Я удивленно уставился на нее.
— Как ты до такого додумалась?
— Он так беспокоился из-за Малкольма, что не мог собраться с мыслями и делал ошибку за ошибкой. Он говорил, что ты мог бы уговорить Малкольма помочь нам, и, конечно же, я сказала ему, что ты этого не сделаешь. Что тебе до наших забот? Ты ведь всегда был его любимчиком, — она почти выплюнула последнее слово. Глаза ее метали молнии, вены на шее вздулись от злости.
— Ты так и сказала Томасу? — спросил я.
— Это так и есть! Вивьен говорит, Малкольм всегда любил тебя больше других, а к Томасу он всегда был несправедлив, — гневно обрушилась на меня Беренайс.
— Он всегда относился ко всем справедливо, — уверенно ответил я. Естественно, она мне не поверила.
Беренайс была на четыре или пять лет старше Томаса и вышла за него, когда ей было далеко за тридцать и она (как язвительно заметила Джойси) уже отчаялась заполучить кого-нибудь в мужья. Десять лет назад, когда я был на их свадьбе, Беренайс была стройной, довольно привлекательной женщиной, сияющей от счастья. Томас был горд собой и своим «приобретением». Они выглядели если не влюбленной парочкой, то по крайней мере надежными партнерами, вступающими в семейную жизнь исполненными надежд и готовыми бороться за свое счастье.
Прожив с Томасом десять лет и родив ему двух дочерей, Беренайс располнела и растеряла свои иллюзии относительно брака. Я долго считал, что именно крушение всех надежд сделало Беренайс такой жестокой по отношению к Томасу, но никогда не задумывался о причинах ее разочарования. «Пришло время заняться этим всерьез», — подумал я. Пришло время узнать о каждом из них как можно больше, понять их всех, потому что, может быть, только так я смогу узнать, кто из них не способен на убийство и кто способен.

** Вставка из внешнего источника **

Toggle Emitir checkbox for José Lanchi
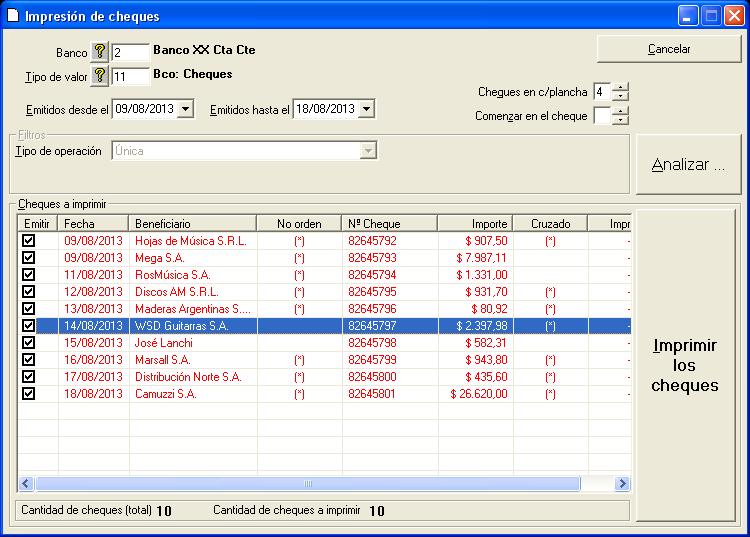This screenshot has height=537, width=750. pos(28,343)
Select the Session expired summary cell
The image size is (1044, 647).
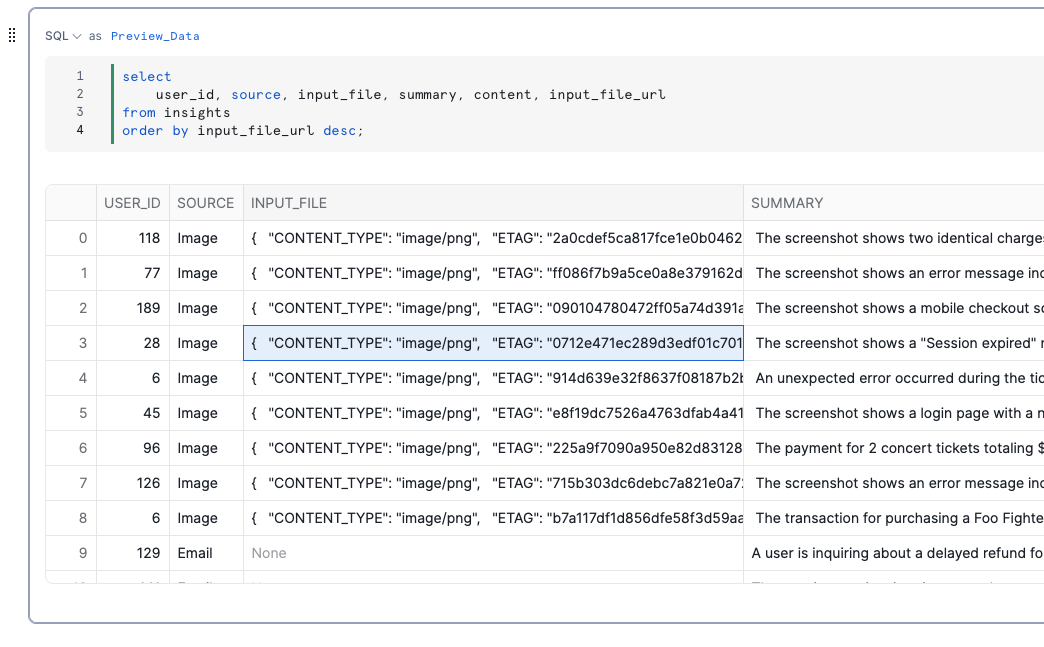pyautogui.click(x=895, y=343)
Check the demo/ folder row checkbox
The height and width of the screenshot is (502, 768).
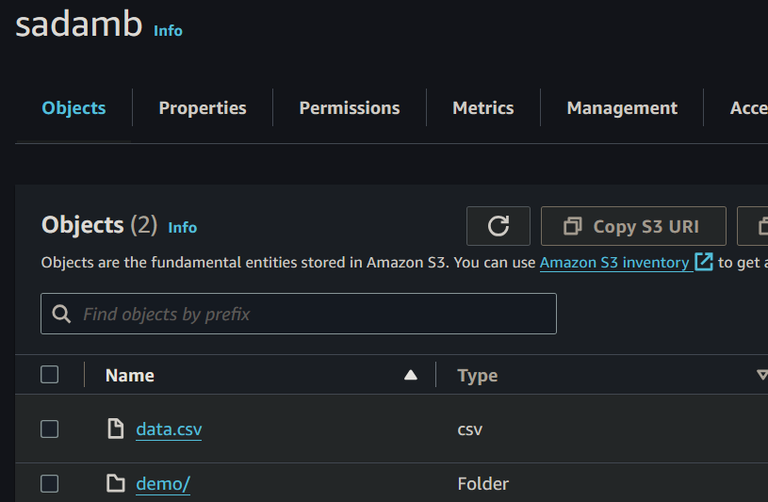tap(50, 484)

Провести расследование, опираясь на характер и жизненный путь, а не на алиби. Понять, что они говорят и о чем умалчивают. Разузнать, что они скрывают и чего не могут скрыть.
Я понимал, глядя на нашу склочную и скрытную семейку, что только один из нас способен проделать такое расследование. И, кроме меня, заняться этим некому.
Норман Вест и старший инспектор Эйл могут только раскопать какие-нибудь сведения. Я же хочу разобраться в людях. «И еще, — подумал я, подшучивая над собственной самоуверенностью, — главная трудность будет в том, что каждый из них изо всех сил постарается мне помешать».
Я понимал: то, что я собираюсь сделать, доставит мне больше неприятностей, чем полезных находок. Определить способность к убийству редко удается даже опытным психиатрам. Я таковым не являлся. Я только знал, какими мы все были раньше, и хотел понять, какими мы стали.
Я посмотрел еще раз на чудовищно искалеченный дом и вздрогнул. Мы вернулись в понедельник, совершенно неожиданно. Сегодня была пятница. Меня пугала скорость, с которой убийца задумывал и приводил в действие свои планы. Вряд ли нам еще раз так повезет. Малкольм по чистой случайности остался в живых после трех покушений, но Фердинанд назвал бы статистическую вероятность четвертой удачи недостоверной. Семейство мирно беседовало с репортерами, а я вдруг почувствовал себя неуютно, думая о том, что еще может случиться.
Через лужайку к Малкольму с радостным лаем бросилась одна из его собак, вторая бежала следом. Малкольм высвободил из-под одеяла руку и приласкал собак, скорее по привычке, не вполне осознавая, что делает. Вслед за собаками показался Артур Белбрук в рабочем комбинезоне, поношенной твидовой куртке и грубых солдатских ботинках, сосредоточенный и угрюмый. Но едва старый садовник увидел Малкольма, лицо его просияло, он подскочил и кинулся к Малкольму, и через мгновение уже стоял рядом с ним.